* Task instructions: Please transcribe, word for word, only the lines from the one containing "You are a GUI" through the last line of the records below, both included, and leave out every picture.
══ The data
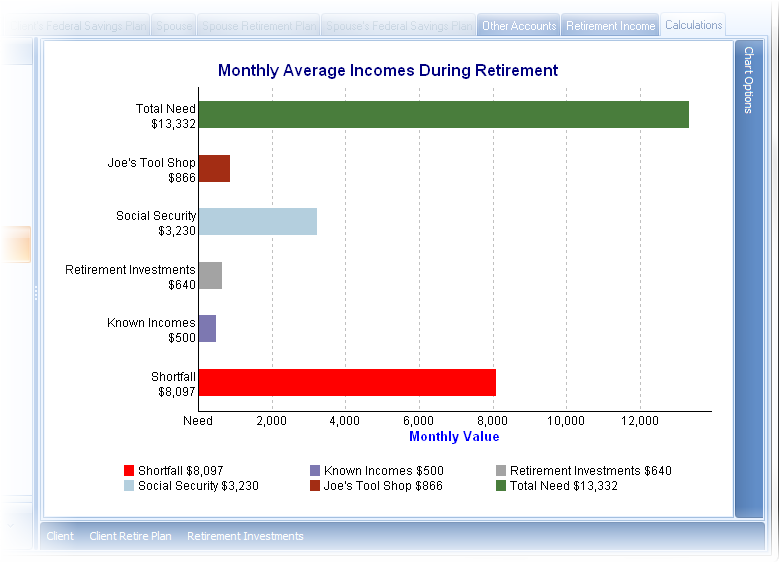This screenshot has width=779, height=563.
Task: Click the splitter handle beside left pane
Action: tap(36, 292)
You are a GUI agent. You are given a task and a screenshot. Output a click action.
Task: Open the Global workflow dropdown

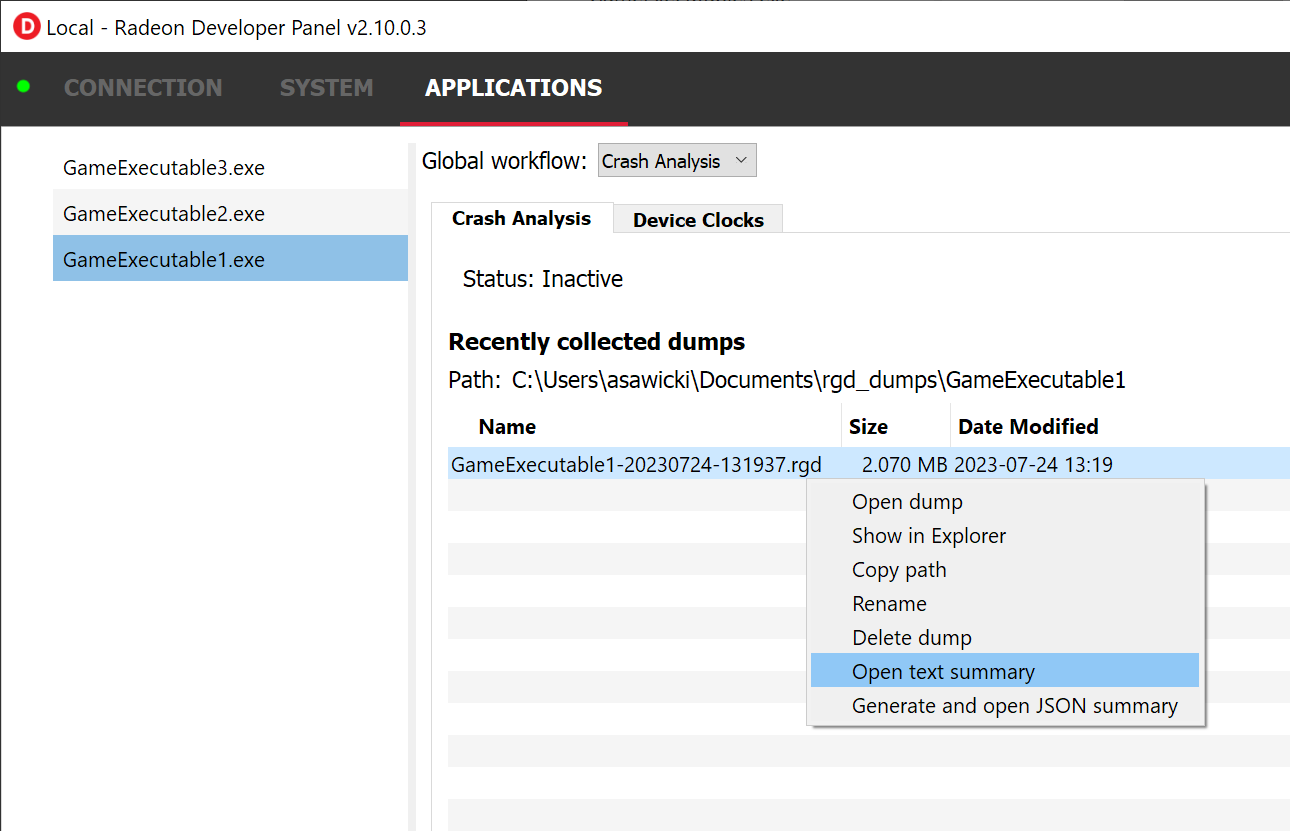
════
* Written response:
You are a GUI agent. You are given a task and a screenshot. Output a click action.
Task: Open the Global workflow dropdown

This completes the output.